Driven by a desire for improved financial returns, investors in the UK are increasingly showing enthusiasm for alternative assets as part of their wider portfolio. In a climate where inflation outstrips interest rates offered by high street banks, the investment landscape in the UK is gradually evolving. Precious metals, particularly gold, are gaining traction as viable choices for investors seeking both diversification and a safeguard against economic uncertainties.
A decade after the introduction of auto-enrolment, an increasing number of Britons are participating in workplace pensions.

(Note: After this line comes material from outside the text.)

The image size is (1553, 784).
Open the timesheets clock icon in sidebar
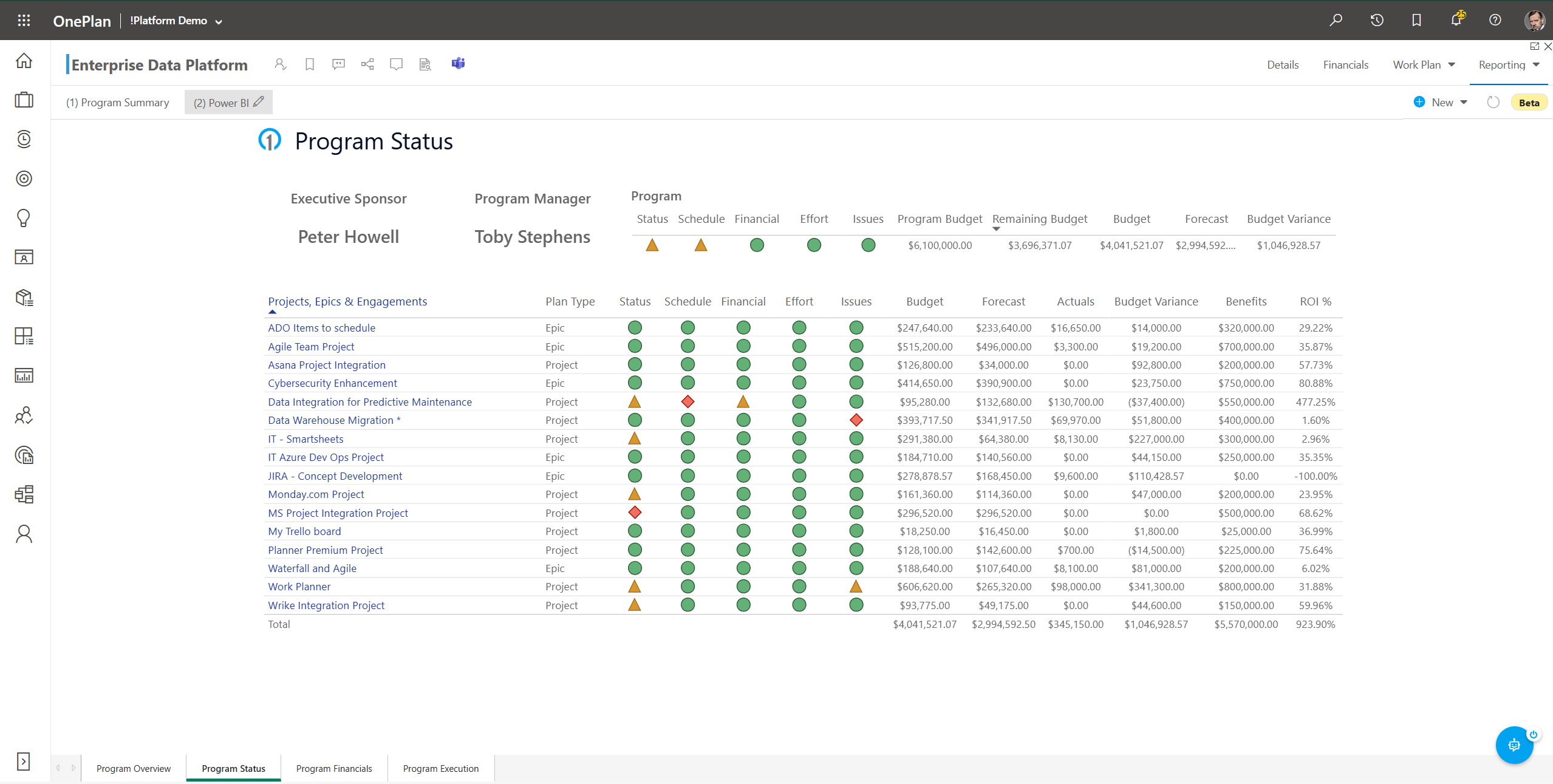pyautogui.click(x=24, y=139)
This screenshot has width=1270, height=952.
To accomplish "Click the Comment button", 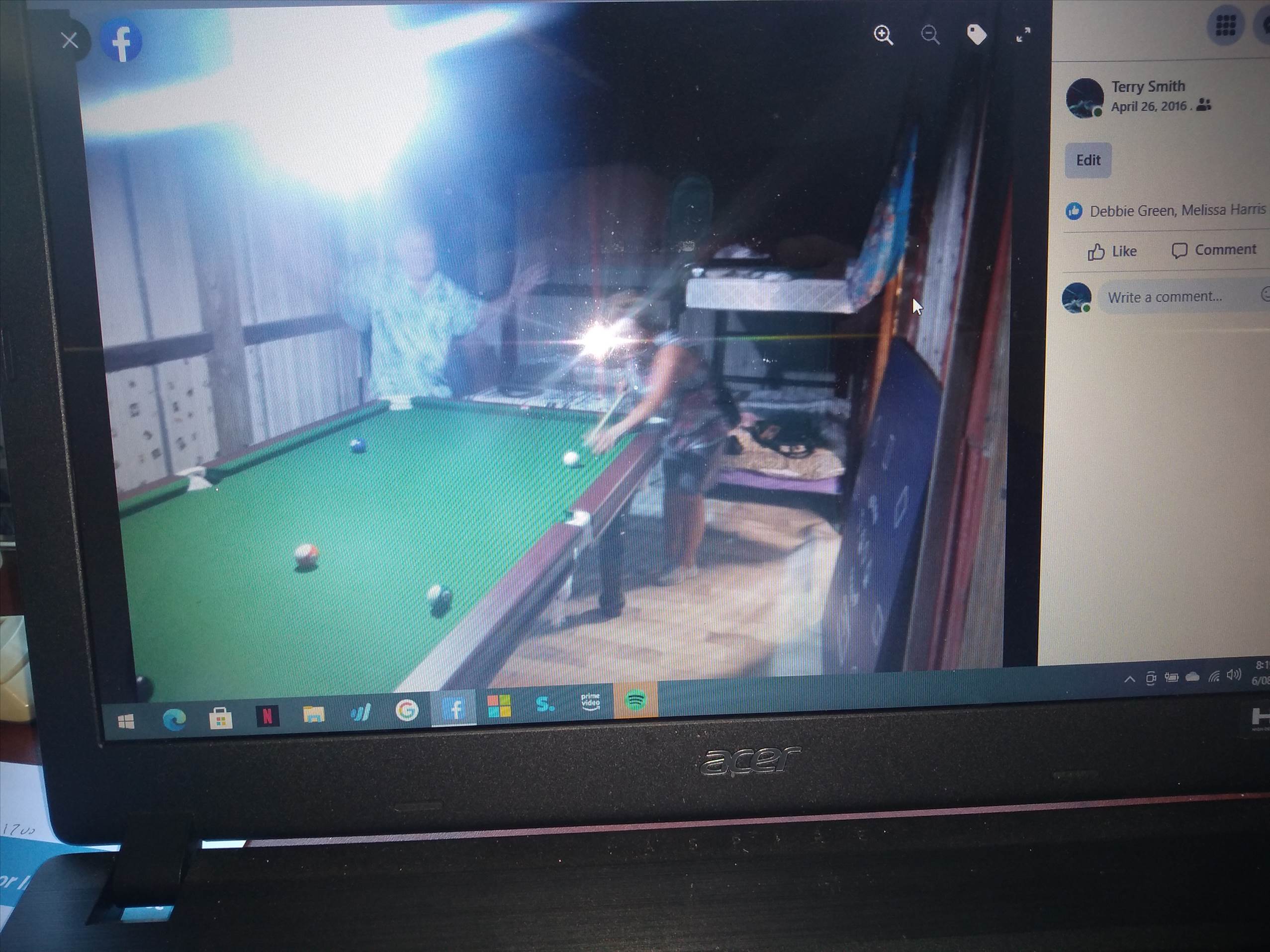I will 1214,250.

A recent World Gold Council survey revealed that 60% of individuals aged 18-75 in the UK are actively contributing to a pension, with a predominant focus on workplace pension schemes. However, this figure falls short when compared to countries like Australia, where nearly 80% boast a "superannuation" (pension) fund.
In terms of pension structure, the majority of UK pension holders manage a singular pension, while approximately a third juggle two, and 10% navigate multiple pensions. On a positive note, the majority of pension holders adopt a diversified approach to their retirement income. About 79% supplement their pension with alternative investments, such as cash/savings, state pensions, ISAs, and property.
On the flip side, there is cause for concern as 20% of pension holders lack alternative provisions for their retirement, aligning with UK government findings show that two in five workers are under-saving. Equally worrisome, another 20% remain unaware of the current value of their pension.
In this context, the spotlight turns to where gold fits into the retirement narrative. The survey by the WGC also revealed that gold remains a relatively unconventional investment in the UK. Less than two-fifths of pension holders are aware that gold can be part of their pension, and less than 10% confirm their pension includes gold investments. In contrast, 21% have invested in gold bars and coins outside their pension.
Notably, a significant two-thirds of pension holders express openness to incorporating gold into their pension, with 67% being potential newcomers to the gold market. This shift could signal increased engagement and optimism among pension holders. Those with prior gold investments tend to be proactive and well-informed about their pension, diversifying their retirement provisions beyond relying solely on their pension pot.
The potential shift towards gold in pensions is particularly prominent among younger investors. The 18-34 age group actively manage their pensions, underscoring the importance of avoiding sole reliance on their pension for retirement funding.
Drawing a connection between familiarity with gold and enhanced engagement in pension investment, it becomes evident that gold could play a more significant role in UK pension funds. Despite being underrepresented in pension fund portfolios, this research highlights that many pension holders welcome gold as part of their investment strategy. This signals a distinct growth opportunity for both institutional and individual ownership of gold in the UK.